Looks to me as if a custom pistol selling for this amount would not have sharp edges especially one that will be refinished anyway.
Having a carry beveled version and a non carry beveled version. My hands are noticeably less sore and raw after using the carry bevel. It still happens but takes a lot longer to get to the point where it’s uncomfortable.
That's too bad. My last one was very nice. Came with like 8 mags 4 OEM, and 4 oddballs, but all worked fine) in almost NIB condition for $400. I had to sell it to survive tax season back in '16. I want another one, but I have a PT92 and that takes care of my 92 fix for now. I like the frame mounted safety better anyway.
Only gun I had that really hurt me due to sharp edges was my FEG P9R. The trigger was like a knife and cut my finger on the first shot. Between the sharp trigger and the insides that were about as crudely finished as I've seen in a long long time, I was busy for a while with my dremel on the trigger and then polishing most of the mechanism to get rid of the CRUNCH it had out of the box. It shot anything though and between my cleaning out the metal chips and polishing everything, it ended up like what it was supposed to be, a nice clone of an S&W 3rd Gen.

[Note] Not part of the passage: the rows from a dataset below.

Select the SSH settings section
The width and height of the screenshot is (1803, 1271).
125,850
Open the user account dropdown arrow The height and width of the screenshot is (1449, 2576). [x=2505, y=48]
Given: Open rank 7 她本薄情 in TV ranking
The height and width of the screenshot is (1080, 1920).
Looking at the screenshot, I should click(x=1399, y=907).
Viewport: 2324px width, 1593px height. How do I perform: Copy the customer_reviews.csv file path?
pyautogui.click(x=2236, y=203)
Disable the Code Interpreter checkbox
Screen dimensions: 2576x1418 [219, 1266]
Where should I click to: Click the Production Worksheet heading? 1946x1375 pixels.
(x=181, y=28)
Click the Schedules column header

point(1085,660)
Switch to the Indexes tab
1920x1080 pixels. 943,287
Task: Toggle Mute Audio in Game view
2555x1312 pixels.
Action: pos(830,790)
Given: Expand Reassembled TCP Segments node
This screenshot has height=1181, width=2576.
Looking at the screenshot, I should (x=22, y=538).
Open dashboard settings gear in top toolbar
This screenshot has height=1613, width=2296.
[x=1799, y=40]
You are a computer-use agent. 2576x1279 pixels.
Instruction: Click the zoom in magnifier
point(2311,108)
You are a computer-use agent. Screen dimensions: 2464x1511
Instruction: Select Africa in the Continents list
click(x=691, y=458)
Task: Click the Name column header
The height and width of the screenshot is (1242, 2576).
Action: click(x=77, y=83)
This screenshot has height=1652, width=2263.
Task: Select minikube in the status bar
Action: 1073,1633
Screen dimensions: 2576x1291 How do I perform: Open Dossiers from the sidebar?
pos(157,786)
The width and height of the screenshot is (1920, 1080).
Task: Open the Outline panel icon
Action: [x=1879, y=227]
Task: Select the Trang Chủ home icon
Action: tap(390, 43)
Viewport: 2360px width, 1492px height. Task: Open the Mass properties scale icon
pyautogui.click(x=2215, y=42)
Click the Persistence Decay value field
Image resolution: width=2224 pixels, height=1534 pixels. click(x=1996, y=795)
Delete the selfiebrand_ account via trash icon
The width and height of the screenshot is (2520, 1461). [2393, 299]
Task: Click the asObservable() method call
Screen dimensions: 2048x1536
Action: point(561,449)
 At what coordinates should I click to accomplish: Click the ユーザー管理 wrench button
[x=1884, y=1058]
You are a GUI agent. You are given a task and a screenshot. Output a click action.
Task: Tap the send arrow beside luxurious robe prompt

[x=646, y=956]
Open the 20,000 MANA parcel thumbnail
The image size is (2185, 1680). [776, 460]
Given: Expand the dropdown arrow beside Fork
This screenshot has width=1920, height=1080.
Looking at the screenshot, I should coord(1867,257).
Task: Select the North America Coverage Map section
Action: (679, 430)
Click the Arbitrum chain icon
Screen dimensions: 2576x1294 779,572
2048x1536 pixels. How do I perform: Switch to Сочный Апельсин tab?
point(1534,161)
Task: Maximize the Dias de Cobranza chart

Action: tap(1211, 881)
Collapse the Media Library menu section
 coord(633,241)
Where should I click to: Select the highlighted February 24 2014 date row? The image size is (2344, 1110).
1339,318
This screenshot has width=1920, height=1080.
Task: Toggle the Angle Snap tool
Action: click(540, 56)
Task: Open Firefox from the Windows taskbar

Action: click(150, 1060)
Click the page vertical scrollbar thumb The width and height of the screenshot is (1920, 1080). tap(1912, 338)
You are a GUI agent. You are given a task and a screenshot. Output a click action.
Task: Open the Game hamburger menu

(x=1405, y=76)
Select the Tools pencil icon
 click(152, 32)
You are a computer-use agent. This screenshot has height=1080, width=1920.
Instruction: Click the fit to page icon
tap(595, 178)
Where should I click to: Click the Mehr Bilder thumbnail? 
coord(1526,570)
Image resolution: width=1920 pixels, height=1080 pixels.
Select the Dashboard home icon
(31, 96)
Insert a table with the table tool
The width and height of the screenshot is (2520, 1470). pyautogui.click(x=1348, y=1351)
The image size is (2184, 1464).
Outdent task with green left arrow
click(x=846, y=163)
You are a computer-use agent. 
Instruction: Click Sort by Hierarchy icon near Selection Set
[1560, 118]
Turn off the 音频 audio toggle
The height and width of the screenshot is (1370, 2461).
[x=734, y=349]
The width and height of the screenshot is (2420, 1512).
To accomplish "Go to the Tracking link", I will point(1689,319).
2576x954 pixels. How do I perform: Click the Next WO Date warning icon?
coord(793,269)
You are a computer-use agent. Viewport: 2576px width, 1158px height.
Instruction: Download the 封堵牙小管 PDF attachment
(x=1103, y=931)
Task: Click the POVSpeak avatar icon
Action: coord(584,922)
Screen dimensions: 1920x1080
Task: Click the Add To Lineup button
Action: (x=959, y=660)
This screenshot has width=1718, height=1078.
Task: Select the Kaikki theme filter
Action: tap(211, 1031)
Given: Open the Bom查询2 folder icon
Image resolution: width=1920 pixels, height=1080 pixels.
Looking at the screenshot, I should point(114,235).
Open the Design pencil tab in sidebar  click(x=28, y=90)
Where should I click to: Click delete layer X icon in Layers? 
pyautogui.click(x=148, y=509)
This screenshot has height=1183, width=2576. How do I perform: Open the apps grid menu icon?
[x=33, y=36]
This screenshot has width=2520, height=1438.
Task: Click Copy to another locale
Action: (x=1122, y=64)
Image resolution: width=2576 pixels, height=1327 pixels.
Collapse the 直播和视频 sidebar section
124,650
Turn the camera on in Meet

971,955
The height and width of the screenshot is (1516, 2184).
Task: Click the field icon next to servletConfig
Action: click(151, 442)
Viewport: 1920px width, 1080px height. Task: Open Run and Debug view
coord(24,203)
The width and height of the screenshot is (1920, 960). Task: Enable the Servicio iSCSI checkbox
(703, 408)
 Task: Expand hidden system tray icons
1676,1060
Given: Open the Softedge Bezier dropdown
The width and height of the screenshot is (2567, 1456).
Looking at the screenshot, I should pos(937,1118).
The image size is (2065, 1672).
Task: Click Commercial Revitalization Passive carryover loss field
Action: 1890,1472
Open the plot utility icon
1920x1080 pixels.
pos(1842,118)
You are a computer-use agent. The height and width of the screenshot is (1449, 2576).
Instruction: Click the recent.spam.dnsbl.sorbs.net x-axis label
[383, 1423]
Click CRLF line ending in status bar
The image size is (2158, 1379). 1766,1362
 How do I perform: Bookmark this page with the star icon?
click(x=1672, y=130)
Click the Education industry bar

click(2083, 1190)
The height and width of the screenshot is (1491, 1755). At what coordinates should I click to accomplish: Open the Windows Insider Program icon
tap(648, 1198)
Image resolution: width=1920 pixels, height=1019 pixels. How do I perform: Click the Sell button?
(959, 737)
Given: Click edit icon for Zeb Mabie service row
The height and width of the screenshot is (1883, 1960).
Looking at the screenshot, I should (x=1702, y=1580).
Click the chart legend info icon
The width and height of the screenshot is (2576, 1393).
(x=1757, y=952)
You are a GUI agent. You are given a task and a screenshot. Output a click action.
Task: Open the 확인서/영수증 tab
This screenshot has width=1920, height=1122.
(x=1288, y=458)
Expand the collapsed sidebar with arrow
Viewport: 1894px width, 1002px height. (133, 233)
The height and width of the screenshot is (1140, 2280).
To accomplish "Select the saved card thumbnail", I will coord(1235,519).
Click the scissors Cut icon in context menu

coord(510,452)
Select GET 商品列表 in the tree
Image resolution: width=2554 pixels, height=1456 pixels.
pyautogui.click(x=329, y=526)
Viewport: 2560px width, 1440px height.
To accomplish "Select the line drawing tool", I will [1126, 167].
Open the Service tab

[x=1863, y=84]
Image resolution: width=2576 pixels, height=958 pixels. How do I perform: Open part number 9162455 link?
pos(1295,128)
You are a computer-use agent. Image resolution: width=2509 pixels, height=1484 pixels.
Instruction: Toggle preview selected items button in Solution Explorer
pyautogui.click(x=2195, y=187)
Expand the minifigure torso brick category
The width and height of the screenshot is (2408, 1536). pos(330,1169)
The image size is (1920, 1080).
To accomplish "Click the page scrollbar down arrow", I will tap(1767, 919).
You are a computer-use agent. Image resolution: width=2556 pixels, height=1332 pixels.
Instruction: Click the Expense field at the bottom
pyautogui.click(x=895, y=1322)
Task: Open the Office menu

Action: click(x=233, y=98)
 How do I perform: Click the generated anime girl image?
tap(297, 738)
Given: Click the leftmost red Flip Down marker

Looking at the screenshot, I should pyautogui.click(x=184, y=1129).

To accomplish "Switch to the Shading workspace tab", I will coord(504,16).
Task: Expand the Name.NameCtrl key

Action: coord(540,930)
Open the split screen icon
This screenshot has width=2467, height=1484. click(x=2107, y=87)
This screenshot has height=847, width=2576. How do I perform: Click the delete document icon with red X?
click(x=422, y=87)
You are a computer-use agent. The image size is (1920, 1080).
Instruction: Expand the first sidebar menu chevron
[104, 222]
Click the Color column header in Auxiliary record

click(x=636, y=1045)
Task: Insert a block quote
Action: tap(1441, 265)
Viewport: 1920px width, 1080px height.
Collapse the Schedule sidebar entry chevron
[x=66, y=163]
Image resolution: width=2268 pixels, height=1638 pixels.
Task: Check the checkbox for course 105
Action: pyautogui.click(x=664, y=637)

It's DA trigger was still heavy, but smooth. A neighbor loved it and he bought it from me for almost exactly what I had paid for it six years previously, mods and all. That guy had an amazing gun collection and I would have loved to have had the chance to grab a couple of the WWII stuff he had, but it all went to his kids, who tossed a coin for first pick and divided it up.
Not specifically for my 92 but I have gotten a couple of diy tools together for smoothing. For wood working I buy the sticky back square sand paper and cut to size and stick onto a piece of trim. Now, for gunsmithing, I can't find fine enough grit, so I buy wet/dry paper in full sheets and cut to whatever my need is. Hardware stores usually have paper up to 400 grit but auto parts stores will have it up to 2000 grit. What I am doing determines grit. On the outside of a gun I am usually in the 220-400 range. On internal parts the 800, 1000, and 2000 grits work really well. It is surprising how little buffing you need after a final sand w/ 2000 grit. I also bought wood dowels in several diameters. Sometimes I just wrap it w/ a piece of sand paper and hold it in place. But I also have a roll of double sided tape I keep handy to help hold paper to dowel. A month or so ago I went to hobby lobby and bought a pack of popsicle sticks. They work great w/ the double sided tape on flat surfaces. BTW the wet/dry paper is nice to have because putting a little water or oil on it helps carry away the fine dust and has the effect of making any given grit work like a one step finer grit. BTW 2, when you sand a G10 grip, the sanded area usually gets kind of a white cloud look to it. Go to 400 for your final, blow or wipe the dust away, and rub it w/ any oil you have handy. As soon as it looks good, grab a clean rag and wipe away the oil. My mag release access thinning.
20200505_083605 by craig stuard, on Flickr
If you are sanding G10, use a respirator, silicosis is an issue.
With exotic hardwoods ( cocobola etc...) use a respirator to avoid lung damage.
I used sandpaper wrapped around a rod. I think it was 150 grit and then 400 grit. I didn't disassemble it I just taped off open areas and wiped off the dust as I went.